Dès octobre prochain, les lecteurs devront s’acquitter de frais de port d’un tarif minimal de 3 € jusqu’à 35 € d’achat, et de 1 centime supplémentaire au-delà.
Pour Amazon, qui s’oppose à la mesure, l’argumentaire est clair : 45 % des Français qui achètent des livres en ligne le font en raison de l’éloignement des points de vente physiques.

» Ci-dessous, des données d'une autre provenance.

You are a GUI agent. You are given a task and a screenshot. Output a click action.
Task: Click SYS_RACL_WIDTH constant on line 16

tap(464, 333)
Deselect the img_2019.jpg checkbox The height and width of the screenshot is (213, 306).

Dans les communes rurales, cette proportion s’élève même à 81 %. Alors que la moitié des clients de sa librairie en ligne résident dans des communes de moins de 10 000 habitants, la société de vente à distance considère qu’une augmentation des frais de port s'avérera un obstacle supplémentaire dans l’accès à la lecture pour cette France des territoires.

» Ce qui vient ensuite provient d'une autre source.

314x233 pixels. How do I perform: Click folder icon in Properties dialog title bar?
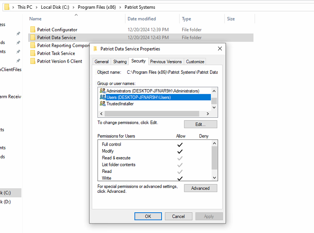(x=96, y=49)
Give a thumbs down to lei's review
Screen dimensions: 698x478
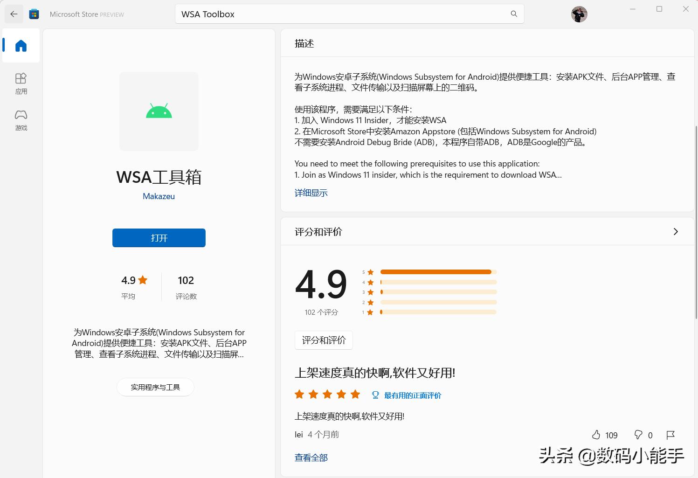coord(637,435)
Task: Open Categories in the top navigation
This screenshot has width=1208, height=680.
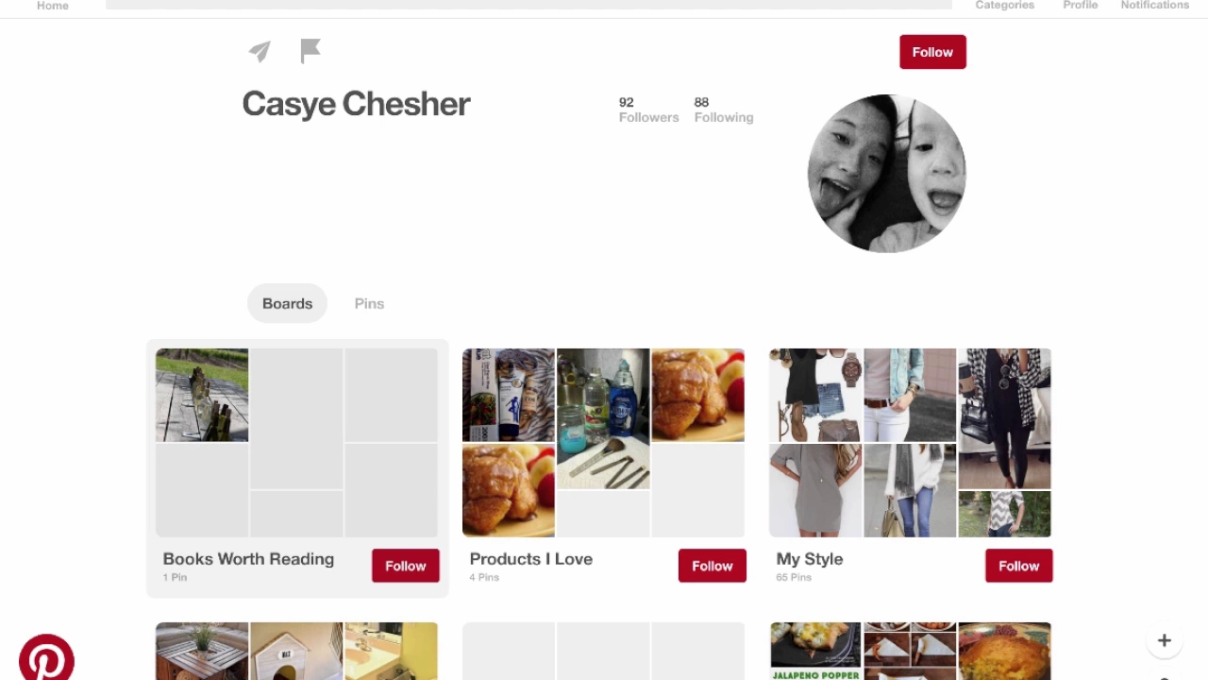Action: pyautogui.click(x=1005, y=6)
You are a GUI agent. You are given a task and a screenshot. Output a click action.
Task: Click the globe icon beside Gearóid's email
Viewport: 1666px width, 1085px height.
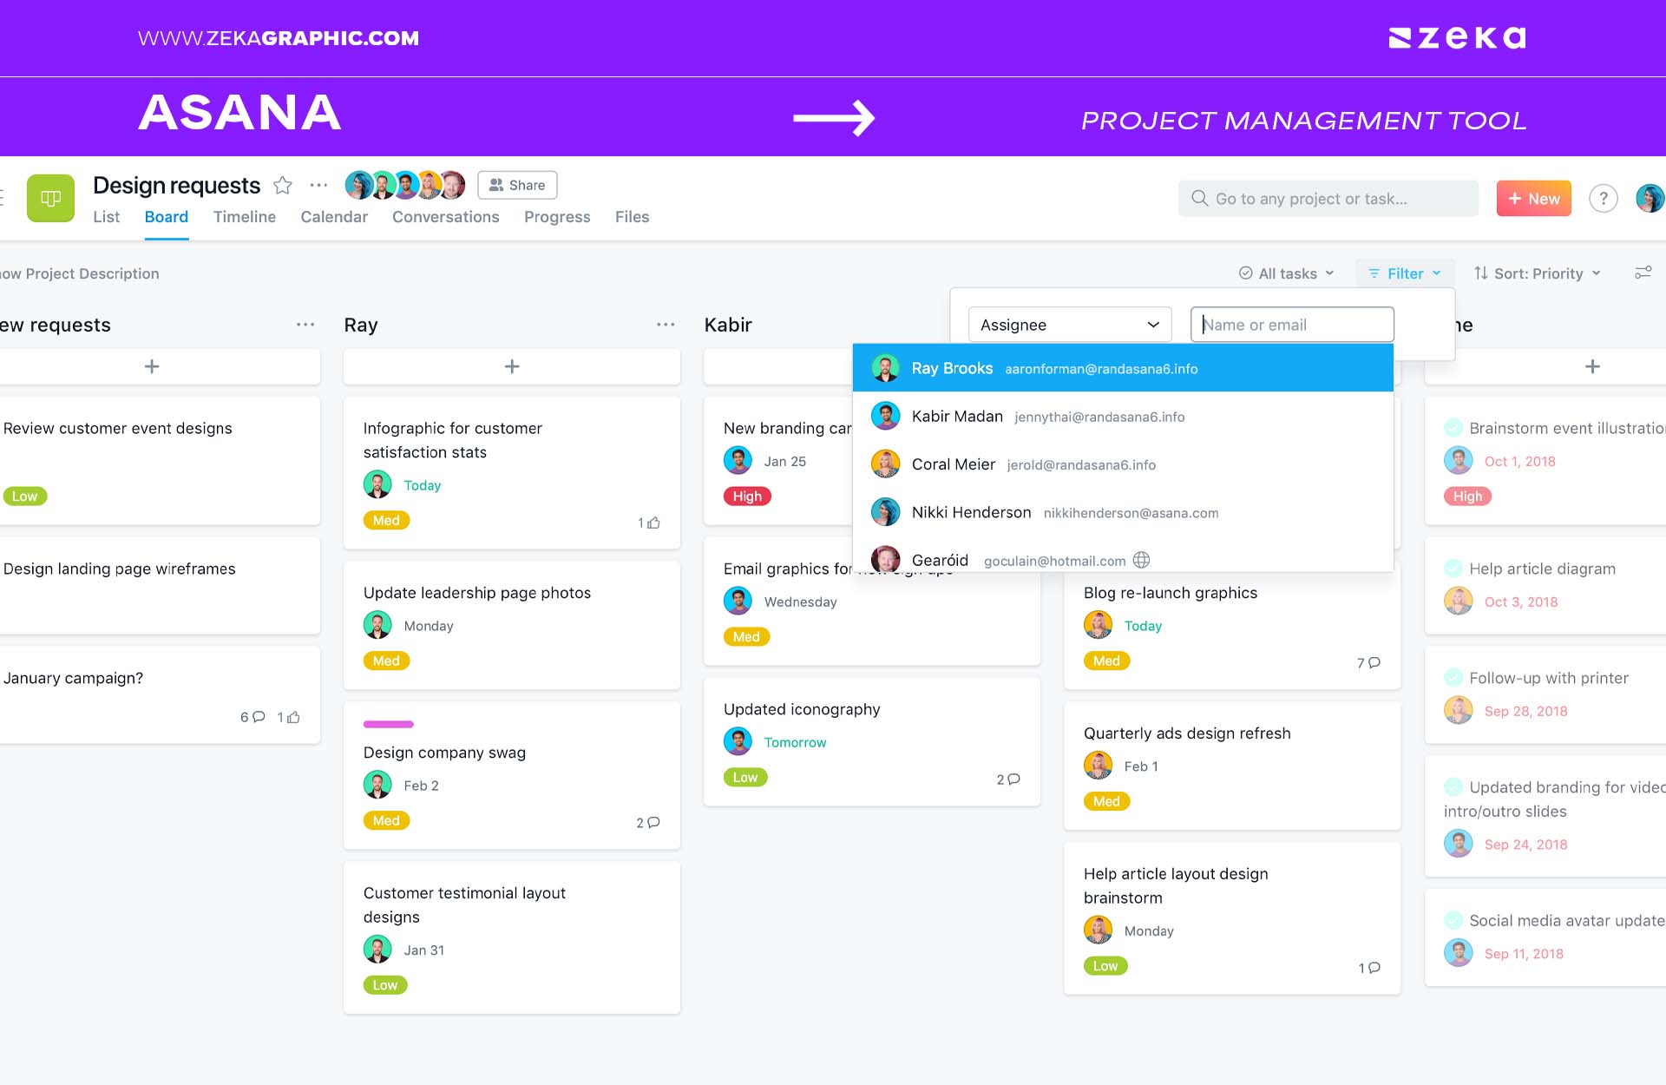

« Très loin de la loi Lang »
Mais pour les librairies de zones rurales et des petites villes, la mesure peut parfois sembler insuffisante. « Les villages alentours ne disposent pas (ou presque) de commerces ; leurs habitants se rendent donc régulièrement en ville pour effectuer leurs achats et profitent de ces déplacements pour venir à la librairie », nous explique par exemple Stéphanie Denjean, qui tient l’enseigne Les Beaux livres à Ax-les-Thermes (Ariège). Si la libraire axéenne espère que la nouvelle loi réduira le nombre de « livraisons de confort », dont le coût écologique est indéniable, elle estime que le tarif de 3 € reste trop bas.

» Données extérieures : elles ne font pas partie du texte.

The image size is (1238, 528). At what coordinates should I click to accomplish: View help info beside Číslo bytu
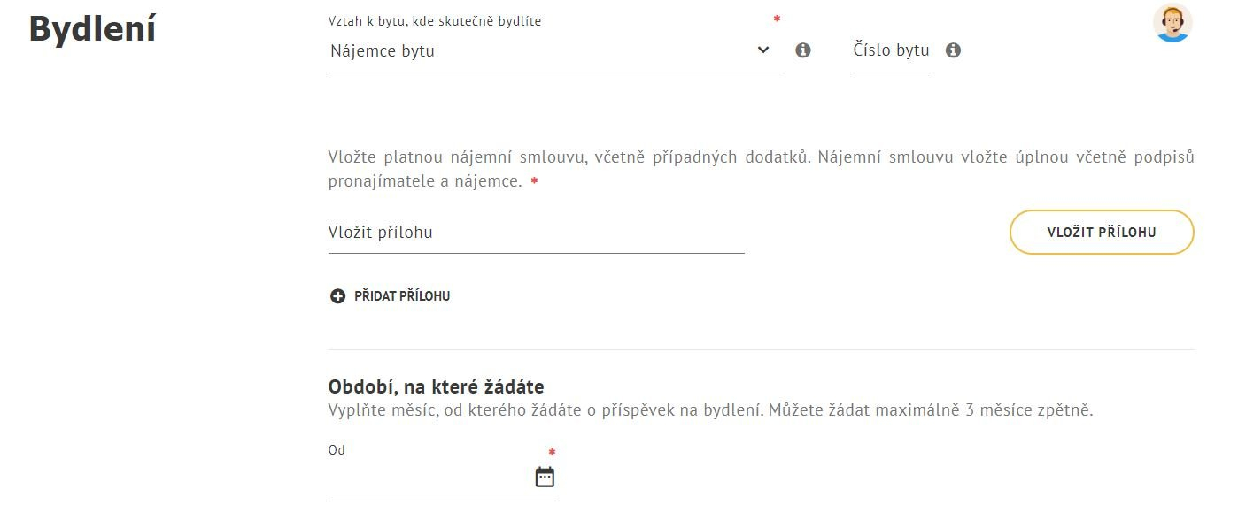click(954, 50)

Plus en colère, sa consœur Laure Baud, du Moment Librairie, à Salies-de-Béarn (Pyrénées-Atlantiques), déplore un dispositif inepte qui n’a rien retenu des nombreuses contributions apportées par les libraires et leur syndicat lors de son élaboration. « On est très, très loin des courageuses lois Lang », explique-t-elle.
Les libraires tiennent à rappeler que le livre n’est pas un produit comme les autres : « À ce titre, il ne peut pas être vendu comme les autres », explique placidement Julien Garand, responsable de la Librairie de l’étoile à Cavaillon (Vaucluse), tout aussi désabusé que ses consœurs par une réforme qu’il juge inutile.
Alors qu’ils sont tributaires d’un prix du timbre de plus en plus élevé (actuellement, « plus de 4 € pour le moindre envoi d’un livre poche », nous indique Laure Baud), nombre de libraires indépendants ont l’impression que les autorités ne prennent pas la mesure de l’enjeu : à travers la question des frais de port, c’est l’esprit de la loi du prix unique qui est pour certains mis en péril.
Le cercle vicieux de la vente en ligne
De son côté, le Syndicat de la libraire française (SLF) fait pourtant valoir que le pays dispose de l’un des réseaux de librairies les plus étoffés au monde. Loin d’être absentes des zones rurales, les librairies indépendantes agissent souvent comme de véritables points de repères dans ces paysages.
Situés au carrefour de la culture et d’une pratique de la convivialité, ces commerces sont néanmoins les premiers touchés par l'essor de l'e-commerce, qui menace de les enfermer dans un cercle vicieux : d’après une récente enquête d’Ipsos, la première raison de non-fréquentation des librairies reste leur éloignement par rapport au lieu de vie du consommateur. Plus les librairies se font rares, moins les lecteurs sont susceptibles de les fréquenter, et donc, plus susceptibles de se tourner vers la vente en ligne.